* **TASK OBJECTIVE**: Report back each line of the data that contains the word "thumbnail".

* **MATERIAL TO PROCESS**:
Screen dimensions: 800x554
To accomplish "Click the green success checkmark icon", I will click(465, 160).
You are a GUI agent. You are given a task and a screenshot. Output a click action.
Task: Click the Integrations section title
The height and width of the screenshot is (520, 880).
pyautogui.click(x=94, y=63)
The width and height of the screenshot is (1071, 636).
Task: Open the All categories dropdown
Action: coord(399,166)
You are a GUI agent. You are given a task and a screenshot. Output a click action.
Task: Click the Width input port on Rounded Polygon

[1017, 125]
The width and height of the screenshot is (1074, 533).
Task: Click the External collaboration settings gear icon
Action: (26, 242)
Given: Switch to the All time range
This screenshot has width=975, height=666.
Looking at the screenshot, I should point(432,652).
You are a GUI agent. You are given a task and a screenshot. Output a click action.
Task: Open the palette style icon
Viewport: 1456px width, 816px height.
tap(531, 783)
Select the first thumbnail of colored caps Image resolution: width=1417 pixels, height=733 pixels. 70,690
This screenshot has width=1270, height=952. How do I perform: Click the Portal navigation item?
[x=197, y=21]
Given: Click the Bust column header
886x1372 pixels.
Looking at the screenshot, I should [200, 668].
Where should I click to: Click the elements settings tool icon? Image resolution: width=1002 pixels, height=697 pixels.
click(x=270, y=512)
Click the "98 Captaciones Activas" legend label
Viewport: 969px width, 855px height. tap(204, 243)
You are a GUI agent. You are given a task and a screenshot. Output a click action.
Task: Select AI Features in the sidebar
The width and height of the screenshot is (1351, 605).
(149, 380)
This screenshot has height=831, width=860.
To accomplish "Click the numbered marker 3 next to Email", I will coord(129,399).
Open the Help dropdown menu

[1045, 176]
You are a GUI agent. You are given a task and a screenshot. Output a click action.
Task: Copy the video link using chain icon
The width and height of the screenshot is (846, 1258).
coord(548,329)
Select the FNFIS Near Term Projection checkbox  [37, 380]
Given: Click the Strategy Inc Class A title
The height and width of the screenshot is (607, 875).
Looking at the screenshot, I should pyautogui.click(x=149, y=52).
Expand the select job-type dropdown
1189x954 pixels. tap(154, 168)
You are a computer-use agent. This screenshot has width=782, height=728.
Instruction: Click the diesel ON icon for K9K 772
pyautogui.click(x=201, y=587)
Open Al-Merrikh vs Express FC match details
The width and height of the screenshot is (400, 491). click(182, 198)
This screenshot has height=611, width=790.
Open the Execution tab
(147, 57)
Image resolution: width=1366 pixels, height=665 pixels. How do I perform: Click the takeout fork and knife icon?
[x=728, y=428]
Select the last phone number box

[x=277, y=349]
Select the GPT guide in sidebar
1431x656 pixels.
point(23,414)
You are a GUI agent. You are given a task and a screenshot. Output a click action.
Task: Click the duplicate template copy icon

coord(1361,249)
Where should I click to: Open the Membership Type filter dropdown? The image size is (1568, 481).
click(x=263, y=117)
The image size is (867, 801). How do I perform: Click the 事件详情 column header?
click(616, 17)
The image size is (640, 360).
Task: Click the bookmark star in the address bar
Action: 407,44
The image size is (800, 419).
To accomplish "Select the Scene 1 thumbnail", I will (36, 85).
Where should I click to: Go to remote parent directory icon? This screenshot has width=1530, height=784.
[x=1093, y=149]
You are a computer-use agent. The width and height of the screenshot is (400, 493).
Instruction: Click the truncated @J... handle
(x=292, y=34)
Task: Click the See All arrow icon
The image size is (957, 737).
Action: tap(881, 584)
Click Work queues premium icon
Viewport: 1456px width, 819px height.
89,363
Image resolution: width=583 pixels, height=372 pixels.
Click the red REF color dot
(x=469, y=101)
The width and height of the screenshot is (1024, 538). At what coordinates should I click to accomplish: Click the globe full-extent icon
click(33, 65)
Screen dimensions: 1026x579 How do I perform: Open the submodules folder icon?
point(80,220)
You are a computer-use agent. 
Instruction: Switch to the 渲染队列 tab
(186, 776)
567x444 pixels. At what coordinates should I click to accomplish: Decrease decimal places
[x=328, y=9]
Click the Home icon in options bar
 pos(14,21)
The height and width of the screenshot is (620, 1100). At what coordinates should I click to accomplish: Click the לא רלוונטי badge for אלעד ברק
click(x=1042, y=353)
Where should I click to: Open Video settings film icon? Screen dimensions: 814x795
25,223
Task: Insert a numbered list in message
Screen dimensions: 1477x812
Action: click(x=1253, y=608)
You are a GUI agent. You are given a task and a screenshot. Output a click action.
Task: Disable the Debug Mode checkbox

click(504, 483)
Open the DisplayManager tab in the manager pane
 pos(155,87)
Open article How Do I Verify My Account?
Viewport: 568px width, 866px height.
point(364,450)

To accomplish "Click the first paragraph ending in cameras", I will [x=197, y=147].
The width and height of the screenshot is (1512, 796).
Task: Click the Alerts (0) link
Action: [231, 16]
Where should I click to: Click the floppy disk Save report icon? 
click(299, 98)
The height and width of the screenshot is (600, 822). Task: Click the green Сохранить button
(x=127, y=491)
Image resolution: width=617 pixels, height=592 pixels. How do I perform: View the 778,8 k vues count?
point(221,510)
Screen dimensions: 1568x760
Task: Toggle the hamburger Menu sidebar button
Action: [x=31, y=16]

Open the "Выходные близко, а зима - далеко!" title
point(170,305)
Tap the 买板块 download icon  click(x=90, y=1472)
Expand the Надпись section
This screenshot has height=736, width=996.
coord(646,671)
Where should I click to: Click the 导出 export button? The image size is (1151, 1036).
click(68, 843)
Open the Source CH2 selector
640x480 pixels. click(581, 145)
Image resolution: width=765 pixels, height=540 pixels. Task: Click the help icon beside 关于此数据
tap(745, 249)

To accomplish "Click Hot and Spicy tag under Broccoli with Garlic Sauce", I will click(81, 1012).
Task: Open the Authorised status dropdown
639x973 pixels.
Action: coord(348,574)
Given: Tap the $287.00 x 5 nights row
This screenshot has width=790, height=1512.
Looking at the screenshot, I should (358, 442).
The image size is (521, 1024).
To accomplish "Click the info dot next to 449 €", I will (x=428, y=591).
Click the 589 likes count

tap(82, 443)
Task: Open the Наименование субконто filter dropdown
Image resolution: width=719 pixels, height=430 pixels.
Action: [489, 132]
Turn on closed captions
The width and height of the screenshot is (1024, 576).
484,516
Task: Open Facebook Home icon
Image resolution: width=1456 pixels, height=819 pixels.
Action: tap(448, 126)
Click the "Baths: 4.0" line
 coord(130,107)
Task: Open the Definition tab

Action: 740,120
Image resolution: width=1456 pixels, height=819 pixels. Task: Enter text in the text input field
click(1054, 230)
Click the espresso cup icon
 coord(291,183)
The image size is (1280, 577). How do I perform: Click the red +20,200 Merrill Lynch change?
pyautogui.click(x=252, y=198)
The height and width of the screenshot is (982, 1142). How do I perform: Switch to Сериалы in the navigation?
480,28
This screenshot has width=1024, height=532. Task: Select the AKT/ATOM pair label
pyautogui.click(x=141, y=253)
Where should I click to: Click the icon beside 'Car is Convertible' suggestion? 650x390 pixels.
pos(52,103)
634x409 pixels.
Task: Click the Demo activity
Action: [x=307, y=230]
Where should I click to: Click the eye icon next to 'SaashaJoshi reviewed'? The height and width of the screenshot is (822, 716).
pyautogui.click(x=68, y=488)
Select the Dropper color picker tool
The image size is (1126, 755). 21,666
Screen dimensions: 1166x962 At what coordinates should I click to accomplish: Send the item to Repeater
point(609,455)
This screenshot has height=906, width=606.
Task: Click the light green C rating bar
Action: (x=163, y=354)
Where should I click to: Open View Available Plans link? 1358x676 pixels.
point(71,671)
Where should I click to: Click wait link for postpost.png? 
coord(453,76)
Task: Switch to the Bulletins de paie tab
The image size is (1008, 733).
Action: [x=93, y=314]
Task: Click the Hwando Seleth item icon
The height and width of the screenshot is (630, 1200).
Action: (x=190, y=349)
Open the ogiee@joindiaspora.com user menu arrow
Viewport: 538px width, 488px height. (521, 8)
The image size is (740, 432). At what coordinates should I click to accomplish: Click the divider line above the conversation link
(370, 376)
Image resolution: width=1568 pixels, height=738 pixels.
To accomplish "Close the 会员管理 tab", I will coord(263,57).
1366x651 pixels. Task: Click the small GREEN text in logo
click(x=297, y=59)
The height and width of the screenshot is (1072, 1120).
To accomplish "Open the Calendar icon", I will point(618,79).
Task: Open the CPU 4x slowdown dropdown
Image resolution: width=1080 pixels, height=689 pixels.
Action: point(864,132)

* **TASK RESULT**:
Select the first thumbnail of colored caps Image resolution: width=1417 pixels, height=733 pixels. 70,690
To accomplish "Select the Scene 1 thumbnail", I will (36, 85).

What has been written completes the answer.